For all these reasons, the detection of adulterations at all levels of the chain is one of the areas in which food safety is always alert and works actively. One of the most frequently adulterated foods has been olive oil. Its high price means that, on occasions, it can be subjected to mixtures with other oils, such as seed oils, which are not legally allowed and which lower its cost, but with possible negative consequences for health. In addition to their sensory peculiarities being altered in the mixture, the different oils behave differently when faced with heat treatments, depending on their origin. Allergic reactions caused by undeclared substances in food are also possible. This is the case of soybean oil,
A research group at the University of Alcalá, in Madrid, has developed an analytical procedure by capillary electrophoresis, a separation technique based on the different mass / charge ratio of the molecules, which for the first time proposes a betaine as a marker of adulterations in olive oils with seed oils. As explained by those responsible, betaines are minor compounds of the oil while, traditionally, detection procedures have been studied with groups of major compounds, such as fatty acids, lipids or sterols.
For its part, the Department of Chemical Engineering of the Faculty of Chemical Sciences of the Complutense University of Madrid has developed two methods to detect the adulteration of extra virgin olive oil with other lower quality vegetable oils, such as sunflower oil, corn , refined from olive and pomace.

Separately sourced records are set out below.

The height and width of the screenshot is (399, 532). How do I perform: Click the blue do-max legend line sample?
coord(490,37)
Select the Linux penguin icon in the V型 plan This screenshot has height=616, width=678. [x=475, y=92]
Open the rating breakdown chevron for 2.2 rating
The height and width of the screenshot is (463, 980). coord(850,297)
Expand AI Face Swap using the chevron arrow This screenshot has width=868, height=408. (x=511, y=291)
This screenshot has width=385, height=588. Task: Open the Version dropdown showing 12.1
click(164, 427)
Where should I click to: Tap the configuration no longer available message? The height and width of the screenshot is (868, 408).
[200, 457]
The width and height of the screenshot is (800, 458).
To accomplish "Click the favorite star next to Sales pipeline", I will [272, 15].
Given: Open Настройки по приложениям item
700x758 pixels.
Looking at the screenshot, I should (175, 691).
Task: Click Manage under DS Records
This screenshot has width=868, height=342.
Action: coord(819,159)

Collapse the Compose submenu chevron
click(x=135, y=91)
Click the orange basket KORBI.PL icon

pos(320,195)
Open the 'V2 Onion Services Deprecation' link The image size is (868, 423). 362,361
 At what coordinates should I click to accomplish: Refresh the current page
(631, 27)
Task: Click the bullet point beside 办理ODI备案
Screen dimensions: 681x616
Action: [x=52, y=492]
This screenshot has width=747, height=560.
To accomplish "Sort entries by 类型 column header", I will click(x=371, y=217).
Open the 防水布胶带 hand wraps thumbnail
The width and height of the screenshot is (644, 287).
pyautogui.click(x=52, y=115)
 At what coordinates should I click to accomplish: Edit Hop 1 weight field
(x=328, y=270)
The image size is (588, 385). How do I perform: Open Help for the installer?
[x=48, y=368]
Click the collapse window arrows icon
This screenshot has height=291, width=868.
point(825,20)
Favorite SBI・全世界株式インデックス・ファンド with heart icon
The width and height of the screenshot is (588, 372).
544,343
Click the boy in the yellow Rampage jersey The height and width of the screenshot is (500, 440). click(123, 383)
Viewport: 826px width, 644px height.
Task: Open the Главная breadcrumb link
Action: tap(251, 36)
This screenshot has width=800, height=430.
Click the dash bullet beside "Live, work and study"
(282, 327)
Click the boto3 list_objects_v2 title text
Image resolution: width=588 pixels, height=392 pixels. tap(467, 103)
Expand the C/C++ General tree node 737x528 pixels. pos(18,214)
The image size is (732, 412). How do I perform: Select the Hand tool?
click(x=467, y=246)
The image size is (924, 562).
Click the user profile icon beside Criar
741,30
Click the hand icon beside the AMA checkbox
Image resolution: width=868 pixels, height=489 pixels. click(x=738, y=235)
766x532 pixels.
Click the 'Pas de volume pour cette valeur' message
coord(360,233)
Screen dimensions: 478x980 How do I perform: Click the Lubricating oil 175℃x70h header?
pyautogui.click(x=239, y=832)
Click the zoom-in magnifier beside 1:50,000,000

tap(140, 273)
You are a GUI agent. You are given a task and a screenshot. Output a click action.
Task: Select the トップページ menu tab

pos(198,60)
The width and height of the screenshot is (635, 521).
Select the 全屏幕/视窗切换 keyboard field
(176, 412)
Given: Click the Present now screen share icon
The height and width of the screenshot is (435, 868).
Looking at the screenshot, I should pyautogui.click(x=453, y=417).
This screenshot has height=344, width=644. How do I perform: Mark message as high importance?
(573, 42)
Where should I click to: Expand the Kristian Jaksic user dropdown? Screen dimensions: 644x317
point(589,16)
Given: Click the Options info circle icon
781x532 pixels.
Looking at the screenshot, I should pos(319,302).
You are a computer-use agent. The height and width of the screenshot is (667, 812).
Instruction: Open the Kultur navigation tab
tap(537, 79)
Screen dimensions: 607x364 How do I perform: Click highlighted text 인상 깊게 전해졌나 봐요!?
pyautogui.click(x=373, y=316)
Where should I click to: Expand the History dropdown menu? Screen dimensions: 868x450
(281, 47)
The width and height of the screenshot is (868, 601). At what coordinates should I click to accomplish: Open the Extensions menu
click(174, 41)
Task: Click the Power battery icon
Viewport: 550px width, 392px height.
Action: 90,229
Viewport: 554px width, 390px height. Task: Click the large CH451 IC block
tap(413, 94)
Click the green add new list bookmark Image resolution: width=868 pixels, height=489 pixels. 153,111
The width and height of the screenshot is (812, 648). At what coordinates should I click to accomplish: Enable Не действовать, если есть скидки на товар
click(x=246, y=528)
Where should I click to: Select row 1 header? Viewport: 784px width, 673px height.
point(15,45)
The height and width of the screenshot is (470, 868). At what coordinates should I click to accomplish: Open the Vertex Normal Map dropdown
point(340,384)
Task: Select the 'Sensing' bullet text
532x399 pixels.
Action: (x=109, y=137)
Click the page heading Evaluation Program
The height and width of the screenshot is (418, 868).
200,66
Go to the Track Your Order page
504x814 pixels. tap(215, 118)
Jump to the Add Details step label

In Spain, one of the most tragic cases of adulteration in the world olive oil sector took place, known as the toxic oil syndrome
or rapeseed oil syndrome
, which caused more than a thousand deaths and affected thousands of people. Years later, its fatal consequences are still being suffered. One aspect stands out: there was a before and after in the field of food safety. From that moment on, the true potential of food toxicity in public health was realized and the necessary means, both economic and human, began to be used to avoid any similar situation in the future. Today, oils are one of the most controlled foods in terms of quality and purity.
The development of DNA-based techniques is one of the examples of how technology has evolved in the service of preventing food fraud. In the UK, the Food Standard Agency (FSA) ran an authenticity program on food labeling to be accurate and not mislead.